▸ **Passage to read**:
While it’d be perfect to absorb and apply 100% of the information, it’s not quite possible. Perhaps there are a few hyper-productive individuals who can achieve this level of success. But most of us aren’t Albert Einstein, and we’re pressed for time. We have to be pragmatic about how we approach information if we want it to stick.

If you want to hang onto information for the long-haul, you’ll need to be selective about what you choose to absorb. Without a plan, getting information from the internet is like trying to eat the entire buffet in one sitting. Break the overabundance of resources into easily digestible pieces so that you can give the information time to become meaningful to you.

1. Get a brain filter — filter out information that won’t improve you.

Scrolling through the internet is a passive form of knowledge acquisition. The amount of information that we can access is always going to be more than we can process. To filter the information you take in, focus on what you need to improve. What must you learn to be successful? Taking this simple step enables you to pass over unrelated and tangentially-related information.

▸ **Data block**:
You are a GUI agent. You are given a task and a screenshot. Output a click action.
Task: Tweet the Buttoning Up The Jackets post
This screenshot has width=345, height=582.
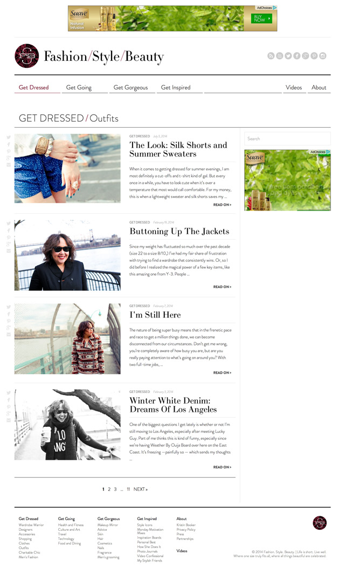(9, 223)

▸ **Written tasks**:
[1] For each statement below, answer yes or no according to the passage on retaining information from the internet, and quote the words of the passage that decide it.
(a) Absorbing and applying 100% of the information is quite possible for most people.
(b) Scrolling through the internet is a passive way of acquiring knowledge.
(c) Getting information from the internet without a plan is like trying to eat the entire buffet in one sitting.
[2] Write the next part of the passage on retaining information from the internet, picking up after its final sentence.

▸ **Expected responses**:
[1]
(a) No: "While it’d be perfect to absorb and apply 100% of the information, it’s not quite possible."
(b) Yes: "Scrolling through the internet is a passive form of knowledge acquisition."
(c) Yes: "Without a plan, getting information from the internet is like trying to eat the entire buffet in one sitting."

[2]
As you continue to grow your knowledge and skills, you can update the parameters of your filter.

If you return to the skiing example, you establish your filter by deciding what you need to learn about skiing right now. Are you trying to figure out how to put on the skis properly? Do you know how to stop when you’re heading down a slope? If you are working on the fundamentals, it won’t be valuable to spend time learning about advanced tricks. After you’re proficient in the basics, modify your filter so that you continue to grow your skills.

2. Take information into the real world — do what you’ve read to confirm your learning.

Knowledge isn’t useful until you can apply it. If you are trying to learn a new skill, you’ll have to do the things that you’ve read about in your research. Until you’ve made multiple attempts to master the ski-trick you saw on Youtube, you haven’t internalized it. When you can land the trick without thinking or recall information without struggling, it is yours.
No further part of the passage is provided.